The East Orange Public Library at one time included three branch buildings of the original 36 Carnegie-funded libraries in New Jersey.[138] It has a collection of 344,000 volumes and circulates about 319,000 items annually[139] from four locations.

Ahlus Sunnah School is a K–12 madrasah that has been in East Orange since 2005.[140]

East Orange is served by East Orange General Hospital, located on Central Avenue in the southern part of the city. The 211 bed hospital is the only independent, fully accredited, acute care hospital in Essex County. The hospital was recently acquired by Prospect Medical Systems. East Orange is also home to the US Department of Veterans Affairs Medical Center, also known as the East Orange VA Hospital. It is located on Tremont Avenue near S.Orange Ave. and serves many vets from the region.[141]

As of May 2010[update], the city had a total of 83.43 miles (134.27 km) of roadways, of which 73.27 miles (117.92 km) were maintained by the municipality, 6.30 miles (10.14 km) by Essex County, 1.52 miles (2.45 km) by the New Jersey Department of Transportation and 2.34 miles (3.77 km) by the New Jersey Turnpike Authority.[142]

The Garden State Parkway passes through the city, connecting Newark in the south to Bloomfield in the north.[143] The Parkway is accessible at Interchange 145 for Interstate 280 and at Interchange 147 for Springdale Avenue.[144]Interstate 280 crosses the city from east to west, connecting Orange to the west and Newark to the east.[145][146]
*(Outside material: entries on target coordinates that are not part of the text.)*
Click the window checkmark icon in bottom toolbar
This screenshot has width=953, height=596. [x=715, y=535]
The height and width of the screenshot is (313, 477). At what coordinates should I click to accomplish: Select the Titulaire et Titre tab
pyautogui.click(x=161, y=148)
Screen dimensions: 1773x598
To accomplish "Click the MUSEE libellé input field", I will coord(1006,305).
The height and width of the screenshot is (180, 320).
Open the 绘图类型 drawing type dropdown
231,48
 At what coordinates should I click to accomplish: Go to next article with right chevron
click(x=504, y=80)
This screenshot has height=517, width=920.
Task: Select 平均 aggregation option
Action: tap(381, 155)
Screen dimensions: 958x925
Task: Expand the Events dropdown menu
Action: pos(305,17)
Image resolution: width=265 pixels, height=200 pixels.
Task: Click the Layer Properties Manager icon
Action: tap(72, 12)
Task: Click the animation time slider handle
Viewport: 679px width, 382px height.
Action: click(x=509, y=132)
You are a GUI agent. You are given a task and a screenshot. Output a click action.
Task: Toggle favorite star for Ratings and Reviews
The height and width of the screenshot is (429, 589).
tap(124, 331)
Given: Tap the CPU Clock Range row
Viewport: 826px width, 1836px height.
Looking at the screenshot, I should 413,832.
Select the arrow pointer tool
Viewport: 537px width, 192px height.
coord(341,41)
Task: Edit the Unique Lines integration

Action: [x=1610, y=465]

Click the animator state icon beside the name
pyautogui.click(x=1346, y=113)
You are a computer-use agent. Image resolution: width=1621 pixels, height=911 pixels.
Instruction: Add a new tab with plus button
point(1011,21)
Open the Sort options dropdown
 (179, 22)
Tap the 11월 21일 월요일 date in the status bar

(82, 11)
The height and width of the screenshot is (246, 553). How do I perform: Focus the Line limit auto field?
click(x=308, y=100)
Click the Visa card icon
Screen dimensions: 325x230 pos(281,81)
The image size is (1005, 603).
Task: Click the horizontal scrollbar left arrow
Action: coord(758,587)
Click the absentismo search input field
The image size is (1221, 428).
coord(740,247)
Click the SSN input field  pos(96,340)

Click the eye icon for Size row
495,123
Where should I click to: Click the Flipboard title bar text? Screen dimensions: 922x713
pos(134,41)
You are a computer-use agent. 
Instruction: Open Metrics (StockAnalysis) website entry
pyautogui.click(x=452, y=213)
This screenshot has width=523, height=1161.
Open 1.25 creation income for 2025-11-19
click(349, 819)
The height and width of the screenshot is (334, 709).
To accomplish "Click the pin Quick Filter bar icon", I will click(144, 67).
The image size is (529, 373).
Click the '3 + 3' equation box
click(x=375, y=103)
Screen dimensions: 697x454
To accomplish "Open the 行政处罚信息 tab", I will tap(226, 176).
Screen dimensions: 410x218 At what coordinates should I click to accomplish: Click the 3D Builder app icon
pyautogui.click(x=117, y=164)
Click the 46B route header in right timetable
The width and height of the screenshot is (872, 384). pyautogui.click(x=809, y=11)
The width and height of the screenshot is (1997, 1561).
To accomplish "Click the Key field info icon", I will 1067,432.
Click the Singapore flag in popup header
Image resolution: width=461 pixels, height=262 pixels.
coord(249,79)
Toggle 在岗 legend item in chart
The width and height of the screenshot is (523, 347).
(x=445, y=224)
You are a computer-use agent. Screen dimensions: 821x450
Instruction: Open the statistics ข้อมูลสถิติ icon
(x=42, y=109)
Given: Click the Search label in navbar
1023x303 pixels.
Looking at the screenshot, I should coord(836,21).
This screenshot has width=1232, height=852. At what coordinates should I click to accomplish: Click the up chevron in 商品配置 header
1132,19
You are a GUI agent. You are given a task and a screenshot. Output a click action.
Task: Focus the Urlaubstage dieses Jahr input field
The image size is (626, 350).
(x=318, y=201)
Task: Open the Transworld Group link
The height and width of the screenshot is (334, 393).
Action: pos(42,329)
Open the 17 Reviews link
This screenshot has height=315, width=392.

Local transportation around the city and into neighboring communities is provided by ONE Bus bus routes 24 & 44 and multiple NJ Transit public bus lines, which includes routes 5, 21, 34, 41, 71, 73, 79, 90, 92, 94, and 97.[147][148]

New Jersey Transit operates two commuter rail train stations in East Orange, both located along the Morris & Essex Lines.[149] The East Orange station is located beside the westbound lanes of Interstate 280, directly across its parking lot from East Orange City Hall.[150] Just one mile west up Main Street is Brick Church station, the city's second rail stop and the more heavily used of the two.[151] Both have seven-day service to New York Penn Station in Midtown Manhattan as well as weekday service to Hoboken Terminal.

The Montclair-Boonton Line runs through the Ampere neighborhood of the city on the east, after splitting off from the Morris & Essex Lines just east of the city line in Newark. Ampere station was a former stop on the line near Ampere Parkway & Springdale Avenue which opened in 1890, but closed in 1991 due to low ridership. Residents can use nearby Watsessing Avenue station in neighboring Bloomfield. Another former stop was Grove Street Station, a mile east of Brick Church, also closed in 1991.

The city is 7.8 miles (12.6 km) from Newark Liberty International Airport in the nearby cities of Newark and Elizabeth.